» **DIRECTIONS**
Please identify every line in the material below that contains the word "marker" and copy each one. Case counts, so match the word's capitalization.

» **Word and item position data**
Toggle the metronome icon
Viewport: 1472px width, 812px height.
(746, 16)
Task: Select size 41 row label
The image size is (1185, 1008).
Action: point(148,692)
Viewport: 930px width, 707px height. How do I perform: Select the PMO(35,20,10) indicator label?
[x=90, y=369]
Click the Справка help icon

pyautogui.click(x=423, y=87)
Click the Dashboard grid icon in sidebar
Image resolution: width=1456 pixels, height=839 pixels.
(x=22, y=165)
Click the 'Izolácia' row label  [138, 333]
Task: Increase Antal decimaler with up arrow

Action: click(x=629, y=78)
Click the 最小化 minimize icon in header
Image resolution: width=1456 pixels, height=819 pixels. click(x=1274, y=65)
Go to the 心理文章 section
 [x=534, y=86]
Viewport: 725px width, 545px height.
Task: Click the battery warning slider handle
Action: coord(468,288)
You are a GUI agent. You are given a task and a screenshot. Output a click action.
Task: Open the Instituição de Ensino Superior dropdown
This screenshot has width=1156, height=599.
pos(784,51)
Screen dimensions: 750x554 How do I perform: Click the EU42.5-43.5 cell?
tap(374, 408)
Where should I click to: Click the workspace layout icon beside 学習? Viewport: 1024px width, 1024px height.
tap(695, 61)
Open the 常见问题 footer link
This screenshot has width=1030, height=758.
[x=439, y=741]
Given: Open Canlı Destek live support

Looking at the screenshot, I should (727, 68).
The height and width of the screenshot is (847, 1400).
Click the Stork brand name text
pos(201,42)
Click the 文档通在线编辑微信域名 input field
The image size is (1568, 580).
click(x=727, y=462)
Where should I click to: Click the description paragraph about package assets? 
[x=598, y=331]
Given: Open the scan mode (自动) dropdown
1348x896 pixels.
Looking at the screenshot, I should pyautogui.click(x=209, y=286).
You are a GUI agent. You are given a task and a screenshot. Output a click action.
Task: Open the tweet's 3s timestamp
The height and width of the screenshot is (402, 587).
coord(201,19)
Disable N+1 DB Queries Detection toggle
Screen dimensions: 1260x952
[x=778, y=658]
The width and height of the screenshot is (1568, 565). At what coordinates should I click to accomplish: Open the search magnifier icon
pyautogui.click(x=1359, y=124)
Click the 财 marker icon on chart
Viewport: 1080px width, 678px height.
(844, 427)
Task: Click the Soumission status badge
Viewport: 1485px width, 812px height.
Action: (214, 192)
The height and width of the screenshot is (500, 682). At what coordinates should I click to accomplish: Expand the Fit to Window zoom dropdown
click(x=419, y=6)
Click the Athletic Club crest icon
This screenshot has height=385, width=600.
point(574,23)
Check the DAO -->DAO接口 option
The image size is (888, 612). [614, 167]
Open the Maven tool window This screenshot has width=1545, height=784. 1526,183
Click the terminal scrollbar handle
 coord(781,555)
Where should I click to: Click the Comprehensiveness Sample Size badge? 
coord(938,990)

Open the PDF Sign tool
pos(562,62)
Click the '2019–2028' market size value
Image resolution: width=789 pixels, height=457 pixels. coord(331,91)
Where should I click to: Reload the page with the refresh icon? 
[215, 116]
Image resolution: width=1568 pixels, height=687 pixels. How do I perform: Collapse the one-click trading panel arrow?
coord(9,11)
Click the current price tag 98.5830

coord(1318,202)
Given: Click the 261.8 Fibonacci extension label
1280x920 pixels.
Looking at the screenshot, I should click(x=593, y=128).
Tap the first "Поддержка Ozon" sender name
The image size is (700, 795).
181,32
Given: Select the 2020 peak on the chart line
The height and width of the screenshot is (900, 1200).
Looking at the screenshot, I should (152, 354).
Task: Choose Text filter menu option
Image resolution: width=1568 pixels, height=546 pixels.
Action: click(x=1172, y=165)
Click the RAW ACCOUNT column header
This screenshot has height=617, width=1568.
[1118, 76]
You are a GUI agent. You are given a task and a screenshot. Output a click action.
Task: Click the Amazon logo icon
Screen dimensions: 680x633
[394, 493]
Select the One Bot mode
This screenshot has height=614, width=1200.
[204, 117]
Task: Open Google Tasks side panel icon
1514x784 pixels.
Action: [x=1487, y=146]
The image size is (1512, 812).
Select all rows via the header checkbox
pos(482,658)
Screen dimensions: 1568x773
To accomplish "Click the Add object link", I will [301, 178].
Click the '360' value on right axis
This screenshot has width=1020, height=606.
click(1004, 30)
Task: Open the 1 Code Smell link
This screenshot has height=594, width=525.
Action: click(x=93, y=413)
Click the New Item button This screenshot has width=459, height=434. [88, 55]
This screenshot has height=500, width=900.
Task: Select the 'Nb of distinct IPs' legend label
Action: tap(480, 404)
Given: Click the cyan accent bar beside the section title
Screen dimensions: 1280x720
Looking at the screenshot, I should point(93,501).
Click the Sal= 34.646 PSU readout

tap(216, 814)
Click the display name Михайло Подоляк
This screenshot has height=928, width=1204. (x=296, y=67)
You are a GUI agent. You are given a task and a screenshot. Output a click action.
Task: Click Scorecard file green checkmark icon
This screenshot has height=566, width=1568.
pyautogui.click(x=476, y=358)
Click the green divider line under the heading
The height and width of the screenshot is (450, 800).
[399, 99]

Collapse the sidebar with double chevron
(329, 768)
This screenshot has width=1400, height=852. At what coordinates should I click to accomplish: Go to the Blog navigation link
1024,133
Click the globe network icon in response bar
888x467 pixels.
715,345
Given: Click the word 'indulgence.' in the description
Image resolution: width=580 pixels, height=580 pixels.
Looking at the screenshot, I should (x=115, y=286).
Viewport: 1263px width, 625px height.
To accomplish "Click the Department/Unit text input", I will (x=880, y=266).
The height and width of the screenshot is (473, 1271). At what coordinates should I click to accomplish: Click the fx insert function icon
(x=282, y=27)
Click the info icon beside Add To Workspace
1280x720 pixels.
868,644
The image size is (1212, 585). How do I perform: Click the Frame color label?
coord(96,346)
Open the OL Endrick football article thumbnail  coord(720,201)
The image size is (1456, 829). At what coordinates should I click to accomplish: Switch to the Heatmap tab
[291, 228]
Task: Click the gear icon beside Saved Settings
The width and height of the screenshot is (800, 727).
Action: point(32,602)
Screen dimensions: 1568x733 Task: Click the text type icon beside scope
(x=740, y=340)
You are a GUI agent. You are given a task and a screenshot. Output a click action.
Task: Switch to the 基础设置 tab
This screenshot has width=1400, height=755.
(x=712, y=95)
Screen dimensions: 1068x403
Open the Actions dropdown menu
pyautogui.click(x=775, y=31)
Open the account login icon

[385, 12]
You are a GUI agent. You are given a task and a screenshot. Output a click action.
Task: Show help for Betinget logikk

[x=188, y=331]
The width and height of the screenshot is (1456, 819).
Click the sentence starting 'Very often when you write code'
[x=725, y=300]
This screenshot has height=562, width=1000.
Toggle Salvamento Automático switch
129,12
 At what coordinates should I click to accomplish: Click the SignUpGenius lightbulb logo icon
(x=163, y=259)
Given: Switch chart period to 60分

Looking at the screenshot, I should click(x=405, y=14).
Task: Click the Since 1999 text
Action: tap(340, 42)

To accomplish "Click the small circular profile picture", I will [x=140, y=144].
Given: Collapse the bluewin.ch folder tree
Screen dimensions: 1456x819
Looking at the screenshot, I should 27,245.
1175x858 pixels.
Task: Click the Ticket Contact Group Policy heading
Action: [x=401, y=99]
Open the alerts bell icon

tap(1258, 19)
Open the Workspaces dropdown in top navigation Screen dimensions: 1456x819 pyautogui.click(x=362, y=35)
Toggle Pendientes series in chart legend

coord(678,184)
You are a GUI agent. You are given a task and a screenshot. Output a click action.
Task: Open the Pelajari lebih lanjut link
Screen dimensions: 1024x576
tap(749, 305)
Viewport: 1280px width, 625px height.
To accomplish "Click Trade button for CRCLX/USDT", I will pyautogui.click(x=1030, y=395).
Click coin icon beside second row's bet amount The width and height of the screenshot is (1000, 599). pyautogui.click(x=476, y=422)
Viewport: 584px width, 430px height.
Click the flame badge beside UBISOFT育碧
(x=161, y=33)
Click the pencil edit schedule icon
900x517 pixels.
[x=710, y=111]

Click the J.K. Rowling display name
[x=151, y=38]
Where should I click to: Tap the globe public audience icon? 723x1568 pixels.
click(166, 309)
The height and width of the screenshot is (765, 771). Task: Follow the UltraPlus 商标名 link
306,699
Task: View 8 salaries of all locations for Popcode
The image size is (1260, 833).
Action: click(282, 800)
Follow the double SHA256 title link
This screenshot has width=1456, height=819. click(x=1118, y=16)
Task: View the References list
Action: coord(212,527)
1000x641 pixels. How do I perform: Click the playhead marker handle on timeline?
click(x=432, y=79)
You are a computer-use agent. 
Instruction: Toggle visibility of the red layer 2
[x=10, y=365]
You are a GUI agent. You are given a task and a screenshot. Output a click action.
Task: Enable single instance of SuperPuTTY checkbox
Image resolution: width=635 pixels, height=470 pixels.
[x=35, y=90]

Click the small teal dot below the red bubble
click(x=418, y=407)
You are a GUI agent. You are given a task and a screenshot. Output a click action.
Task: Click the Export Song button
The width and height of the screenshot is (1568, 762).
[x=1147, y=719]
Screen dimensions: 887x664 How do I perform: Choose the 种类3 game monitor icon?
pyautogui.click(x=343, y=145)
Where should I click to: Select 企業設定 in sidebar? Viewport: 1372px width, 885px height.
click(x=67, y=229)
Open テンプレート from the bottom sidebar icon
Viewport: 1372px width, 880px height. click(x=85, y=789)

» **RESULT FOR THIS EXERCISE**
Click the 财 marker icon on chart
1000x641 pixels. How do I perform: Click the playhead marker handle on timeline?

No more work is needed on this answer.